Sui personaggi di Isaac e di Olivia Wilde è incentrata la prima parte de La vita all'improvviso, e con questo rischiamo di aver già detto troppo: per cui torniamo al tepore di quel letto, in cui una coppia di innamorati e il loro coinquilino peloso Fuckface sono impegnati nell'ascolto del comeback album di Bob Dylan Time Out of Mind, per cercare l'intimità, la tenerezza, il divertimento, ovvero le cose migliori che il film ha da offire, le quali, ahinoi, si esauriscono molto in fretta. Fogelman vuole andare oltre, portarci lontano, raccontare una storia troppo complessa e affollata, che cambia passo e scenario troppo in fretta e lascia in sospeso troppi spunti, narrativi e metanarrativi, per essere organica e coinvolgente.

*ATTIVITÀ DA SVOLGERE*
a) Elenchi ciò che, secondo la recensione, il film ha di meglio da offrire.
b) Trascriva il passo della recensione che inizia con "Sui personaggi di" e termina con "organica e coinvolgente.".
Si basi esclusivamente sulla recensione.

*DATI FORNITI*
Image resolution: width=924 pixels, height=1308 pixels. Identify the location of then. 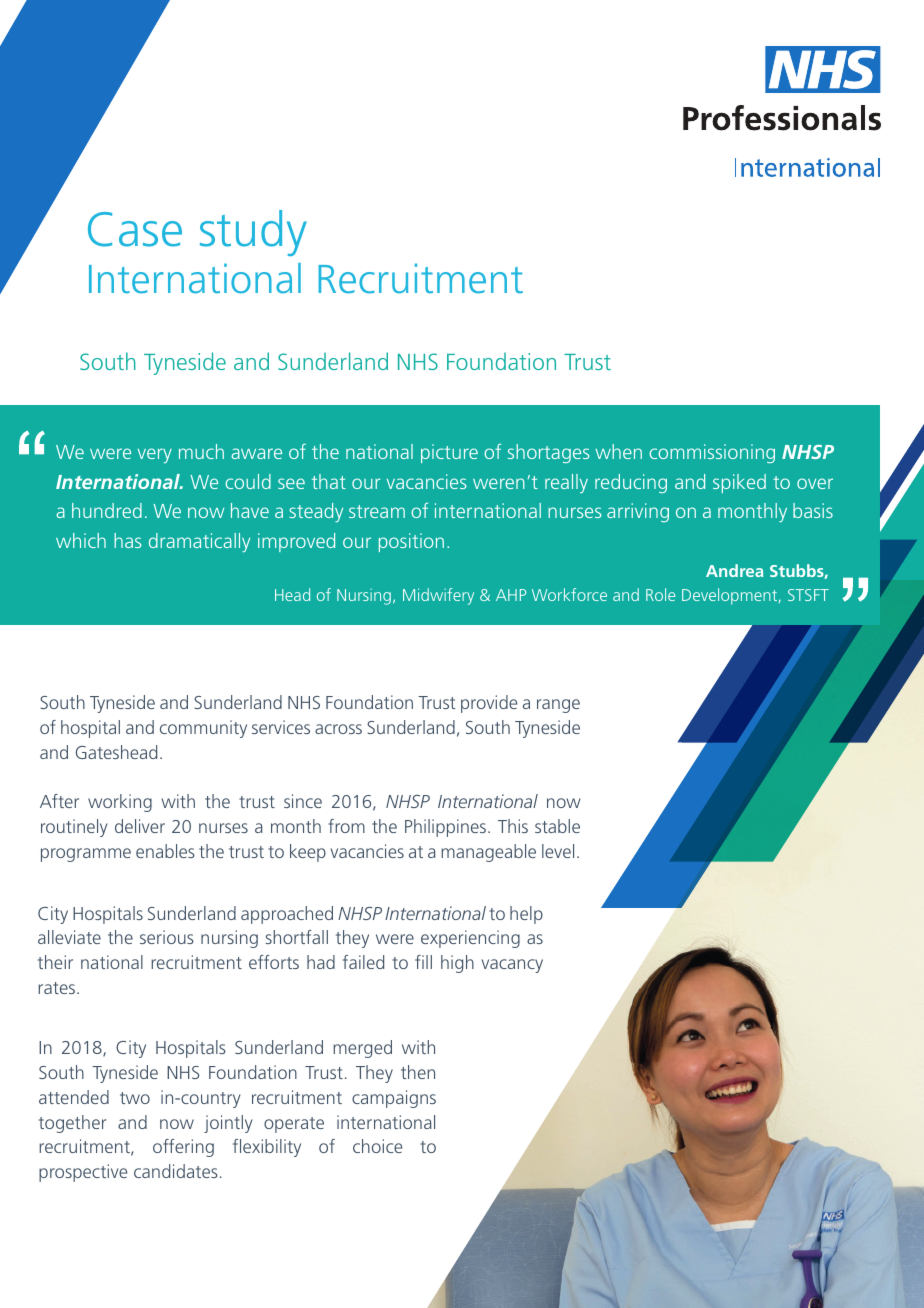
(418, 1072).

*SOLUZIONI DELLE ATTIVITÀ*
a) l'intimità, la tenerezza, il divertimento

b)
Sui personaggi di Isaac e di Olivia Wilde è incentrata la prima parte de La vita all'improvviso, e con questo rischiamo di aver già detto troppo: per cui torniamo al tepore di quel letto, in cui una coppia di innamorati e il loro coinquilino peloso Fuckface sono impegnati nell'ascolto del comeback album di Bob Dylan Time Out of Mind, per cercare l'intimità, la tenerezza, il divertimento, ovvero le cose migliori che il film ha da offire, le quali, ahinoi, si esauriscono molto in fretta. Fogelman vuole andare oltre, portarci lontano, raccontare una storia troppo complessa e affollata, che cambia passo e scenario troppo in fretta e lascia in sospeso troppi spunti, narrativi e metanarrativi, per essere organica e coinvolgente.